** Work to complete **
Reproduce each entry below verbatim.

** Data shown **
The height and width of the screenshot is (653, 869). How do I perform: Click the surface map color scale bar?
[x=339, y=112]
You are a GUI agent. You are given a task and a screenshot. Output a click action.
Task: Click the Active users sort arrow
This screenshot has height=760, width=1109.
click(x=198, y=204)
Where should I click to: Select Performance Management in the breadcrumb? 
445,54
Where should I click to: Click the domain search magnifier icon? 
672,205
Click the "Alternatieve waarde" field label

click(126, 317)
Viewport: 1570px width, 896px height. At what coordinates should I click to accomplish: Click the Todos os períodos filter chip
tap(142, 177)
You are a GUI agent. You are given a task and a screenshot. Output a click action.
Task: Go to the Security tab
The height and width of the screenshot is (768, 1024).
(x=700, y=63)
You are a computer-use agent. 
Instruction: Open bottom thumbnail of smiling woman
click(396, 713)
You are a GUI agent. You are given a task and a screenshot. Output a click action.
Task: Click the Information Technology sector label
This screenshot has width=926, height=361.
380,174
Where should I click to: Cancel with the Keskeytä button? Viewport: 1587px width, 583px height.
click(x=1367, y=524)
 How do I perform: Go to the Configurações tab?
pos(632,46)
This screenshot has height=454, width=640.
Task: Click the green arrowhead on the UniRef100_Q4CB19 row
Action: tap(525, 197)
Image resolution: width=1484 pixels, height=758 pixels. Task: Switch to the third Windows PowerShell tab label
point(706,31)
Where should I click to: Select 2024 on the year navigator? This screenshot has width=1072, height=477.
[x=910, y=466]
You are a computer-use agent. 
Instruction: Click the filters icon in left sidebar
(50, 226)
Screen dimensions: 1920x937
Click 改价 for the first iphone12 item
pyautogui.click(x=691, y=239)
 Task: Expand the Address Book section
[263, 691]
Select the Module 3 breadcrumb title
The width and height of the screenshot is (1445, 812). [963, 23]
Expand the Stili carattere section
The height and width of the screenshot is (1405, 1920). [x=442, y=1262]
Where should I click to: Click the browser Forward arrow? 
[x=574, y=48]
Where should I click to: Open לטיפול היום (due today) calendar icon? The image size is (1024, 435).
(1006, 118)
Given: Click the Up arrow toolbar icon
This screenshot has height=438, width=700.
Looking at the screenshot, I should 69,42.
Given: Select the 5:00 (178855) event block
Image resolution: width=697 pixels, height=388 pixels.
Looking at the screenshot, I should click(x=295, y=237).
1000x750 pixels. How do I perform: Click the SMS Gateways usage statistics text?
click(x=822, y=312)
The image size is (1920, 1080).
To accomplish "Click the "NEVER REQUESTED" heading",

** Task answer **
The height and width of the screenshot is (653, 869). How do I perform: Click the surface map color scale bar?
[x=339, y=112]
You are a GUI agent. You are given a task and a screenshot. Output a click action.
Task: Click the Active users sort arrow
This screenshot has height=760, width=1109.
click(x=198, y=204)
Where should I click to: Select Performance Management in the breadcrumb? 
445,54
Where should I click to: Click the domain search magnifier icon? 
672,205
Click the "Alternatieve waarde" field label

click(126, 317)
Viewport: 1570px width, 896px height. At what coordinates should I click to accomplish: Click the Todos os períodos filter chip
tap(142, 177)
You are a GUI agent. You are given a task and a screenshot. Output a click action.
Task: Go to the Security tab
The height and width of the screenshot is (768, 1024).
(x=700, y=63)
You are a computer-use agent. 
Instruction: Open bottom thumbnail of smiling woman
click(396, 713)
You are a GUI agent. You are given a task and a screenshot. Output a click action.
Task: Click the Information Technology sector label
This screenshot has width=926, height=361.
380,174
Where should I click to: Cancel with the Keskeytä button? Viewport: 1587px width, 583px height.
click(x=1367, y=524)
 How do I perform: Go to the Configurações tab?
pos(632,46)
This screenshot has height=454, width=640.
Task: Click the green arrowhead on the UniRef100_Q4CB19 row
Action: tap(525, 197)
Image resolution: width=1484 pixels, height=758 pixels. Task: Switch to the third Windows PowerShell tab label
point(706,31)
Where should I click to: Select 2024 on the year navigator? This screenshot has width=1072, height=477.
[x=910, y=466]
You are a computer-use agent. 
Instruction: Click the filters icon in left sidebar
(50, 226)
Screen dimensions: 1920x937
Click 改价 for the first iphone12 item
pyautogui.click(x=691, y=239)
 Task: Expand the Address Book section
[263, 691]
Select the Module 3 breadcrumb title
The width and height of the screenshot is (1445, 812). [963, 23]
Expand the Stili carattere section
The height and width of the screenshot is (1405, 1920). [x=442, y=1262]
Where should I click to: Click the browser Forward arrow? 
[x=574, y=48]
Where should I click to: Open לטיפול היום (due today) calendar icon? The image size is (1024, 435).
(1006, 118)
Given: Click the Up arrow toolbar icon
This screenshot has height=438, width=700.
Looking at the screenshot, I should 69,42.
Given: Select the 5:00 (178855) event block
Image resolution: width=697 pixels, height=388 pixels.
Looking at the screenshot, I should click(x=295, y=237).
1000x750 pixels. How do I perform: Click the SMS Gateways usage statistics text?
click(x=822, y=312)
The image size is (1920, 1080).
To accomplish "Click the "NEVER REQUESTED" heading",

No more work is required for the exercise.